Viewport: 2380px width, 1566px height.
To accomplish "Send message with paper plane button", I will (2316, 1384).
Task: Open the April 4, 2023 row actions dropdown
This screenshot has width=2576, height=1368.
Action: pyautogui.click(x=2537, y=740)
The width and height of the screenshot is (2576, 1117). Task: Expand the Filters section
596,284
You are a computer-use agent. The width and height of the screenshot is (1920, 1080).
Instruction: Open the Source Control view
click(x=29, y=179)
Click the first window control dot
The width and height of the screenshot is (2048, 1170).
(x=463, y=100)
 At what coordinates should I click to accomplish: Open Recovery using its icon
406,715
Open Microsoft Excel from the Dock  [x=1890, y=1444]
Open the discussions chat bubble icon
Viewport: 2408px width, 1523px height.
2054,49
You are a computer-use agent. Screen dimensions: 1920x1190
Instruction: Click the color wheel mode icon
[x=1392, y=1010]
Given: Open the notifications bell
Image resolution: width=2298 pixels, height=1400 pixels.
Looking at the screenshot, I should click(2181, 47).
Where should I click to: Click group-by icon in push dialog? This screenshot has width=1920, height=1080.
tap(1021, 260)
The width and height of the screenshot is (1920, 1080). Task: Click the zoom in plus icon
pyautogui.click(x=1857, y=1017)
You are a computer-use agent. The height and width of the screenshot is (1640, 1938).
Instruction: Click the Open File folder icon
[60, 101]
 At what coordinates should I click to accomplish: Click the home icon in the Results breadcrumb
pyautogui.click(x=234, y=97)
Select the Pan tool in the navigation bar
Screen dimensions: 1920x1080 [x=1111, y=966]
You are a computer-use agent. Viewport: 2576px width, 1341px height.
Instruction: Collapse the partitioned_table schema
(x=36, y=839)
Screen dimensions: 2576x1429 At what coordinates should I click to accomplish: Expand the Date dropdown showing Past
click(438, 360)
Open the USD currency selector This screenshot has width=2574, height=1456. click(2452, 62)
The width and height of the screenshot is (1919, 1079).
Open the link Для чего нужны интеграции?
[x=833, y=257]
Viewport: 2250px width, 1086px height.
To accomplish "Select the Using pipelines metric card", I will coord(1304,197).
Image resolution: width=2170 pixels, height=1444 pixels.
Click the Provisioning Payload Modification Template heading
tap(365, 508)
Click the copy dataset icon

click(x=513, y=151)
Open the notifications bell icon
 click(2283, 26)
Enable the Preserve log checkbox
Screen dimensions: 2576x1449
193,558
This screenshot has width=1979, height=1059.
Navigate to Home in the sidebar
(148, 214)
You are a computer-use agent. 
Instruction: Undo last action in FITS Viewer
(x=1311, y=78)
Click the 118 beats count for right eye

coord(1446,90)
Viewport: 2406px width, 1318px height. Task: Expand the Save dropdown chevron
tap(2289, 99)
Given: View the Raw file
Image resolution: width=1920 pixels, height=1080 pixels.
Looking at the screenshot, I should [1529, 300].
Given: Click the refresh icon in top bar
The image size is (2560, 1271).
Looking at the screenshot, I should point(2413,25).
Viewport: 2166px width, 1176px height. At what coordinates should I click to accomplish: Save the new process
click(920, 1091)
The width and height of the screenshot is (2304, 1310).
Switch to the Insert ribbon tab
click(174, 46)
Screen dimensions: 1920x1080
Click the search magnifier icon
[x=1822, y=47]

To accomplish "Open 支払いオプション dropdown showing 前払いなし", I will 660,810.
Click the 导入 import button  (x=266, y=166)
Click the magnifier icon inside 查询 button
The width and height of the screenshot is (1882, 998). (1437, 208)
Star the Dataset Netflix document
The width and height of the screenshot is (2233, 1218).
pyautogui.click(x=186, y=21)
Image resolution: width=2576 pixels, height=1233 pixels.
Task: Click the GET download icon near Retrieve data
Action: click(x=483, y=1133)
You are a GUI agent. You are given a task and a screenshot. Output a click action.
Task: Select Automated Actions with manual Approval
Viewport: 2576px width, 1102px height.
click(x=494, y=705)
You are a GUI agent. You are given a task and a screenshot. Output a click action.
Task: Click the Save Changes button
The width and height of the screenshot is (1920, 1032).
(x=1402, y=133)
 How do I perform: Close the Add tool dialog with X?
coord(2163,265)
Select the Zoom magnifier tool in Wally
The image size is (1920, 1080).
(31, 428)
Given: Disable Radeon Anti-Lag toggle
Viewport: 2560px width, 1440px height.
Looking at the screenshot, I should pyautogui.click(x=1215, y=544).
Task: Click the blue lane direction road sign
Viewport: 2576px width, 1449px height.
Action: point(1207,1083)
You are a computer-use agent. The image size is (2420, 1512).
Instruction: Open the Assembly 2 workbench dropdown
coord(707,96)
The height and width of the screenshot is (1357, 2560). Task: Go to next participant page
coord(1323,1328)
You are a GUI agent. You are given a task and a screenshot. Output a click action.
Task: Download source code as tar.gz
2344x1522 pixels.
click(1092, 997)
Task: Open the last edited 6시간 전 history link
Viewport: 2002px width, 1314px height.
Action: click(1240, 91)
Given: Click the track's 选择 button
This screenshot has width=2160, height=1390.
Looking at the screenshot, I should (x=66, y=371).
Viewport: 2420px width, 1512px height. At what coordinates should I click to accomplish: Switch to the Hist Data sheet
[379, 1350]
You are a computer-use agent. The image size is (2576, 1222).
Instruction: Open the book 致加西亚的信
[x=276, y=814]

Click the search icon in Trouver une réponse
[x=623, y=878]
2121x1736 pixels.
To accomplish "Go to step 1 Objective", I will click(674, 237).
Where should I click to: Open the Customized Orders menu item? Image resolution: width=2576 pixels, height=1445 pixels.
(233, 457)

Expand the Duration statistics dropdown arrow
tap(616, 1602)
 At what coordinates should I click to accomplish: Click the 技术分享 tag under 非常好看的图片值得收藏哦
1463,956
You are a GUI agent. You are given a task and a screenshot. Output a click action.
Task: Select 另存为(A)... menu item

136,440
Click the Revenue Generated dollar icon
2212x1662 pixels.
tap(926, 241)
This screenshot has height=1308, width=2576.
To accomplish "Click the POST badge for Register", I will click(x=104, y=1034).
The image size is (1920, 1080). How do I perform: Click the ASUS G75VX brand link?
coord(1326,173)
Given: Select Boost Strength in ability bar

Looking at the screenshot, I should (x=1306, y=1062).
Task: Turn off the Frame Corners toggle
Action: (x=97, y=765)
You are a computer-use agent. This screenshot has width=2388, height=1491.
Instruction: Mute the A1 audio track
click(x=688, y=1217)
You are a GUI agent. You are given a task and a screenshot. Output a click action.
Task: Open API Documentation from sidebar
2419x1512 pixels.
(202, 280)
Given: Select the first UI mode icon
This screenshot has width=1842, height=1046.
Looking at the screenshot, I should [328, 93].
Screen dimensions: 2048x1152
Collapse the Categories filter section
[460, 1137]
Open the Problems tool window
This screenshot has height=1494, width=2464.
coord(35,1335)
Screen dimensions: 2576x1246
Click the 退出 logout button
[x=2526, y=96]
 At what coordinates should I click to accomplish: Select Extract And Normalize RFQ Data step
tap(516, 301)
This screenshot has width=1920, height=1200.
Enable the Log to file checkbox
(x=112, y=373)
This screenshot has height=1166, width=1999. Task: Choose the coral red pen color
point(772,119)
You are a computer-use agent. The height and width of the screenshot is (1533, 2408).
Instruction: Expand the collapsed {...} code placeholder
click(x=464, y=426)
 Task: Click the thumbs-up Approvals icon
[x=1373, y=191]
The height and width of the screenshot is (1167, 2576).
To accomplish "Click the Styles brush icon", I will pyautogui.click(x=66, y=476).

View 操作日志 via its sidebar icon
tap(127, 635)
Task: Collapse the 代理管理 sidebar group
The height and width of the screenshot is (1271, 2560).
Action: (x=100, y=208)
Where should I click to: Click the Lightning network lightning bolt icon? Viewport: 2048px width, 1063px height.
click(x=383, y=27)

- - - - - - -

- EXERCISE GOAL: Using the entries above, extract exactly the span from the line with "Instruction: Collapse the" to the line with "Viewport: 2250px width, 1086px height.", both lines included; leave out everything else.

- EXERCISE RESPONSE:
Instruction: Collapse the partitioned_table schema
(x=36, y=839)
Screen dimensions: 2576x1429 At what coordinates should I click to accomplish: Expand the Date dropdown showing Past
click(438, 360)
Open the USD currency selector This screenshot has width=2574, height=1456. click(2452, 62)
The width and height of the screenshot is (1919, 1079).
Open the link Для чего нужны интеграции?
[x=833, y=257]
Viewport: 2250px width, 1086px height.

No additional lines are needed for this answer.